Problem #80 Medium Storage & Lakehouse

Iceberg, Schema Evolution and Time Travel

Iceberglakehouseschema evolutiontime travel

Scenario: Your team writes daily Parquet files into S3, partitioned by date, registered in a Hive metastore. A backfill three weeks ago renamed user_id to customer_id on the source. The day-by-day files now disagree. Spark reads break on the older partitions. A junior asks if the team should “just rename the column in the metastore.” A senior mentions Iceberg has “schema evolution.” The lead wants you to explain what Iceberg actually buys and whether the team should migrate.

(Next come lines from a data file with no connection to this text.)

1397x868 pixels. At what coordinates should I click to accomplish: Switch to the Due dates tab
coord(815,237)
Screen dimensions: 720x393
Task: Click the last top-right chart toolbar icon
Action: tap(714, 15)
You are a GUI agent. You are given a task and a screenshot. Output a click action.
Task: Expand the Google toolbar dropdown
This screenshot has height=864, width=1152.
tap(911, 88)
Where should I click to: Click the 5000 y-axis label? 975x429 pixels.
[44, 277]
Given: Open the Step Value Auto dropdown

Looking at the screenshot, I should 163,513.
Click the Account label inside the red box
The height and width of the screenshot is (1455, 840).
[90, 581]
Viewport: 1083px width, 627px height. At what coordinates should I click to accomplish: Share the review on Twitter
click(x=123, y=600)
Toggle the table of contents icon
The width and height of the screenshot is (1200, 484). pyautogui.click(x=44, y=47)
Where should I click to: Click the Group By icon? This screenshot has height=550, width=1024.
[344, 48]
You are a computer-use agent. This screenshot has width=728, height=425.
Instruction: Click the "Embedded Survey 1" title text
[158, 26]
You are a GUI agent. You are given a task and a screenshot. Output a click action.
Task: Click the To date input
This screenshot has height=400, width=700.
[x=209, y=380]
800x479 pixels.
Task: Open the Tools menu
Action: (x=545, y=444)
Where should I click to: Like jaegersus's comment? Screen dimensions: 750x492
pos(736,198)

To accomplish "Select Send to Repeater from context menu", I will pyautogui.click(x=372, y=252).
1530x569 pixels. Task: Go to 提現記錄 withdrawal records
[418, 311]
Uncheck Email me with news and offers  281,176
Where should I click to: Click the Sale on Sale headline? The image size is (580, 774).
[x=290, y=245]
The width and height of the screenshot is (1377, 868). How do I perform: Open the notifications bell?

In the interview, the question is:

What problem does Apache Iceberg solve that plain Parquet on object storage does not, and how does it handle schema evolution and time travel?

Your Task:

Explain the three pain points of “Parquet files in S3 + Hive metastore” at scale.
Describe Iceberg’s table format at the level of snapshot, manifest, data file.
Walk through what happens when you add, rename, and drop a column.
Cover time travel queries and the operational cost of maintaining an Iceberg table.

What a Good Answer Covers:

Atomic commits on object storage.
The metadata tree: snapshot, manifest list, manifest, data file.
Column IDs vs column names, and why that makes safe rename possible.
AS OF queries and snapshot retention.
Compaction, snapshot expiry, orphan file cleanup.
When Iceberg is overkill (small tables, single-engine workloads).

Try the problem on your own first. Solutions are most valuable after you've struggled with it.

Solution 80: Iceberg, Schema Evolution and Time Travel

Short version you can say out loud

Iceberg is a table format that sits on top of Parquet files in object storage and gives you the properties a warehouse table has but Hive-style tables never did: atomic commits, safe schema evolution, snapshot isolation, and time travel. The trick is a tree of metadata files that records which data files belong to the table at each commit, keyed by column IDs instead of column names. Renaming a column is a metadata edit, no data rewrite. Time travel means querying the table as of a previous snapshot, which is free until you expire that snapshot. The price is operational: you have to compact small files, expire old snapshots, and clean up orphans, or the table slowly becomes expensive to read.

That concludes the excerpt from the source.